>>>
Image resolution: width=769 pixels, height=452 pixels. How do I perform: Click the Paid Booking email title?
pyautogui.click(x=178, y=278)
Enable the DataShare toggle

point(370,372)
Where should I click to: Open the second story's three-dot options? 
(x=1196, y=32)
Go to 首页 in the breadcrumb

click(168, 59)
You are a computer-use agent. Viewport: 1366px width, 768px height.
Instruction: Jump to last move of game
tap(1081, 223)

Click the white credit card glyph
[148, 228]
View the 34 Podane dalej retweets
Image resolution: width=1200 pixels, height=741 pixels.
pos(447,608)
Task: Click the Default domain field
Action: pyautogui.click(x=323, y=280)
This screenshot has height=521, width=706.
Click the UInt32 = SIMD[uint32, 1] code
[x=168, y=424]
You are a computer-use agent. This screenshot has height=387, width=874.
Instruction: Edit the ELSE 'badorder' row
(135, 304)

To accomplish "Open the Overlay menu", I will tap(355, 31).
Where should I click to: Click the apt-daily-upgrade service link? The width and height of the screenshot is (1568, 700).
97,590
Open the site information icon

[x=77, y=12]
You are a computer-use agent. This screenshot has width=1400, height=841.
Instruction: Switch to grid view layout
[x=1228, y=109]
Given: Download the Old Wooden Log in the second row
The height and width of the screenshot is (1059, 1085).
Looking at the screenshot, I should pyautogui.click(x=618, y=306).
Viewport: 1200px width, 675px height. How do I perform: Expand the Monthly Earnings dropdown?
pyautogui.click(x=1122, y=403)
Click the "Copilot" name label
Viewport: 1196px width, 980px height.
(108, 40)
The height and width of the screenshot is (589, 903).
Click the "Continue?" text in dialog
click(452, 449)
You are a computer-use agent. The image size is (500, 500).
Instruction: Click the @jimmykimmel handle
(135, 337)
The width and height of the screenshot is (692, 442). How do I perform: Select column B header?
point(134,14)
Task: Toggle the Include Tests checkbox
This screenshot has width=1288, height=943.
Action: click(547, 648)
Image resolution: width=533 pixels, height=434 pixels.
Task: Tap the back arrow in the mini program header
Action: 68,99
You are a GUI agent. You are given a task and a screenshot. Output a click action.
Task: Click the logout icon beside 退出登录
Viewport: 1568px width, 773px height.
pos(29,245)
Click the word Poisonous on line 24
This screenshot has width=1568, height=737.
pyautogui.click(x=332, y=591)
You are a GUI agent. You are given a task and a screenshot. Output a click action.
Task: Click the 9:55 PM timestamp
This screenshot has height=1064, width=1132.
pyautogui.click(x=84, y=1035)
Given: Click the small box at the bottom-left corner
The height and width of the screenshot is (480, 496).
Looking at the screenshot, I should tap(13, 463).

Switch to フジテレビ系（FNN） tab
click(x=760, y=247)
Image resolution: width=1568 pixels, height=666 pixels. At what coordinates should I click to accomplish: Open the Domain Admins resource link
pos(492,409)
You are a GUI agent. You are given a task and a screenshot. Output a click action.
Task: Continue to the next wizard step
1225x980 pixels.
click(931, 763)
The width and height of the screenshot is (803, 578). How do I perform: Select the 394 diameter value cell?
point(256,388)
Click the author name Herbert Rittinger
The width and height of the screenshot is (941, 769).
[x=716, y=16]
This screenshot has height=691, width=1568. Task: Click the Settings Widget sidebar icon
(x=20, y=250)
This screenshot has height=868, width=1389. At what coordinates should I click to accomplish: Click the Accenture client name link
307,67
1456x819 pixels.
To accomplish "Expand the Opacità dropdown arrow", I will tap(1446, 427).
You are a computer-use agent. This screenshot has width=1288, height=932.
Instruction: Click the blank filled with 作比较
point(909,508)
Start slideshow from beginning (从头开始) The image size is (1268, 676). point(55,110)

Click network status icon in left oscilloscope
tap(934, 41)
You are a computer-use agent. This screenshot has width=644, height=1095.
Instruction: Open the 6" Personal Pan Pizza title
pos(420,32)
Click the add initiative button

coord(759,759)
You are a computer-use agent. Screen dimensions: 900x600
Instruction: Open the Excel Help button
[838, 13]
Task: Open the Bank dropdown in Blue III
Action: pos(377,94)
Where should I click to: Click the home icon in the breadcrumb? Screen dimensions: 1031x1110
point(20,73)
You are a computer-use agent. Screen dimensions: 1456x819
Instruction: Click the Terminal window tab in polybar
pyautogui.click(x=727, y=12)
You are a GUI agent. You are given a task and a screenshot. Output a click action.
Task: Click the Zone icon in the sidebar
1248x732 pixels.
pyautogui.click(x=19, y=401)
<<<
## What you should do
In the listing, change every "computer-use agent" to "screen assistant" and leave everything else as it is.

## Task output
Image resolution: width=769 pixels, height=452 pixels. How do I perform: Click the Paid Booking email title?
pyautogui.click(x=178, y=278)
Enable the DataShare toggle

point(370,372)
Where should I click to: Open the second story's three-dot options? 
(x=1196, y=32)
Go to 首页 in the breadcrumb

click(168, 59)
You are a screen assistant. Viewport: 1366px width, 768px height.
Instruction: Jump to last move of game
tap(1081, 223)

Click the white credit card glyph
[148, 228]
View the 34 Podane dalej retweets
Image resolution: width=1200 pixels, height=741 pixels.
pos(447,608)
Task: Click the Default domain field
Action: pyautogui.click(x=323, y=280)
This screenshot has height=521, width=706.
Click the UInt32 = SIMD[uint32, 1] code
[x=168, y=424]
You are a screen assistant. This screenshot has height=387, width=874.
Instruction: Edit the ELSE 'badorder' row
(135, 304)

To accomplish "Open the Overlay menu", I will tap(355, 31).
Where should I click to: Click the apt-daily-upgrade service link? The width and height of the screenshot is (1568, 700).
97,590
Open the site information icon

[x=77, y=12]
You are a screen assistant. This screenshot has width=1400, height=841.
Instruction: Switch to grid view layout
[x=1228, y=109]
Given: Download the Old Wooden Log in the second row
The height and width of the screenshot is (1059, 1085).
Looking at the screenshot, I should pyautogui.click(x=618, y=306).
Viewport: 1200px width, 675px height. How do I perform: Expand the Monthly Earnings dropdown?
pyautogui.click(x=1122, y=403)
Click the "Copilot" name label
Viewport: 1196px width, 980px height.
(108, 40)
The height and width of the screenshot is (589, 903).
Click the "Continue?" text in dialog
click(452, 449)
You are a screen assistant. The image size is (500, 500).
Instruction: Click the @jimmykimmel handle
(135, 337)
The width and height of the screenshot is (692, 442). How do I perform: Select column B header?
point(134,14)
Task: Toggle the Include Tests checkbox
This screenshot has width=1288, height=943.
Action: click(547, 648)
Image resolution: width=533 pixels, height=434 pixels.
Task: Tap the back arrow in the mini program header
Action: 68,99
You are a GUI agent. You are given a task and a screenshot. Output a click action.
Task: Click the logout icon beside 退出登录
Viewport: 1568px width, 773px height.
pos(29,245)
Click the word Poisonous on line 24
This screenshot has width=1568, height=737.
pyautogui.click(x=332, y=591)
You are a GUI agent. You are given a task and a screenshot. Output a click action.
Task: Click the 9:55 PM timestamp
This screenshot has height=1064, width=1132.
pyautogui.click(x=84, y=1035)
Given: Click the small box at the bottom-left corner
The height and width of the screenshot is (480, 496).
Looking at the screenshot, I should tap(13, 463).

Switch to フジテレビ系（FNN） tab
click(x=760, y=247)
Image resolution: width=1568 pixels, height=666 pixels. At what coordinates should I click to accomplish: Open the Domain Admins resource link
pos(492,409)
You are a GUI agent. You are given a task and a screenshot. Output a click action.
Task: Continue to the next wizard step
1225x980 pixels.
click(931, 763)
The width and height of the screenshot is (803, 578). How do I perform: Select the 394 diameter value cell?
point(256,388)
Click the author name Herbert Rittinger
The width and height of the screenshot is (941, 769).
[x=716, y=16]
This screenshot has height=691, width=1568. Task: Click the Settings Widget sidebar icon
(x=20, y=250)
This screenshot has height=868, width=1389. At what coordinates should I click to accomplish: Click the Accenture client name link
307,67
1456x819 pixels.
To accomplish "Expand the Opacità dropdown arrow", I will tap(1446, 427).
You are a screen assistant. This screenshot has width=1288, height=932.
Instruction: Click the blank filled with 作比较
point(909,508)
Start slideshow from beginning (从头开始) The image size is (1268, 676). point(55,110)

Click network status icon in left oscilloscope
tap(934, 41)
You are a screen assistant. This screenshot has width=644, height=1095.
Instruction: Open the 6" Personal Pan Pizza title
pos(420,32)
Click the add initiative button

coord(759,759)
You are a screen assistant. Screen dimensions: 900x600
Instruction: Open the Excel Help button
[838, 13]
Task: Open the Bank dropdown in Blue III
Action: pos(377,94)
Where should I click to: Click the home icon in the breadcrumb? Screen dimensions: 1031x1110
point(20,73)
You are a screen assistant. Screen dimensions: 1456x819
Instruction: Click the Terminal window tab in polybar
pyautogui.click(x=727, y=12)
You are a GUI agent. You are given a task and a screenshot. Output a click action.
Task: Click the Zone icon in the sidebar
1248x732 pixels.
pyautogui.click(x=19, y=401)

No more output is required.